▼

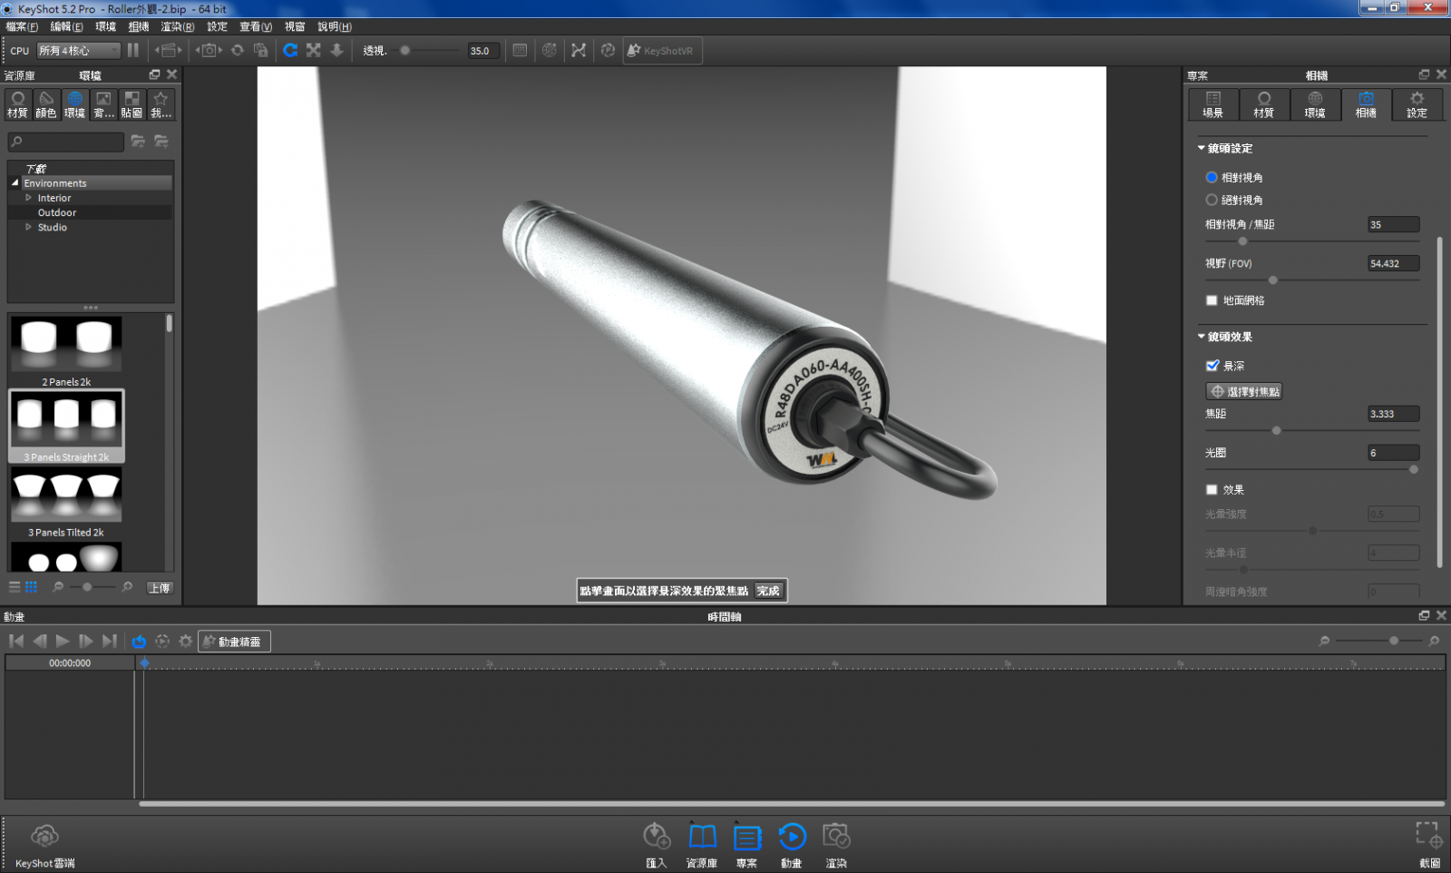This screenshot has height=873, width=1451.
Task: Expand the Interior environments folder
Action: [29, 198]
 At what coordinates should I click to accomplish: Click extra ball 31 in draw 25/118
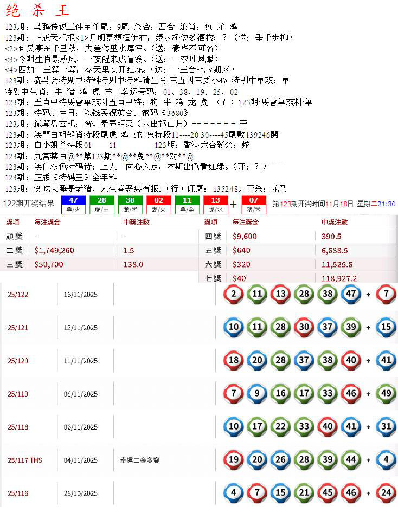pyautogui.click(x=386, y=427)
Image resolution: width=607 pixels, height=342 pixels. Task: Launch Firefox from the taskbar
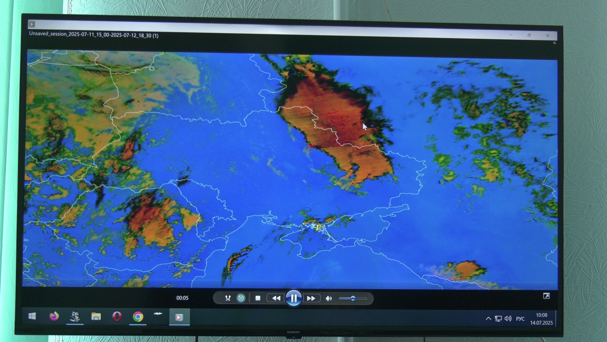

▲

Présentez toutes les lignes ci-dessus sous forme de tableau Markdown à deux colonnes, « Numéro » et « Ligne », en omettant les lignes vides. Laissez les images hors de la réponse, s'il vous plaît.

### Corrigé
| Numéro | Ligne |
|---|---|
| 1 | This screenshot has height=873, width=1451. |
| 2 | Task: Expand the Interior environments folder |
| 3 | Action: [29, 198] |
| 4 |  At what coordinates should I click to accomplish: Click extra ball 31 in draw 25/118 |
| 5 | pyautogui.click(x=386, y=427) |
| 6 | Image resolution: width=607 pixels, height=342 pixels. Task: Launch Firefox from the taskbar |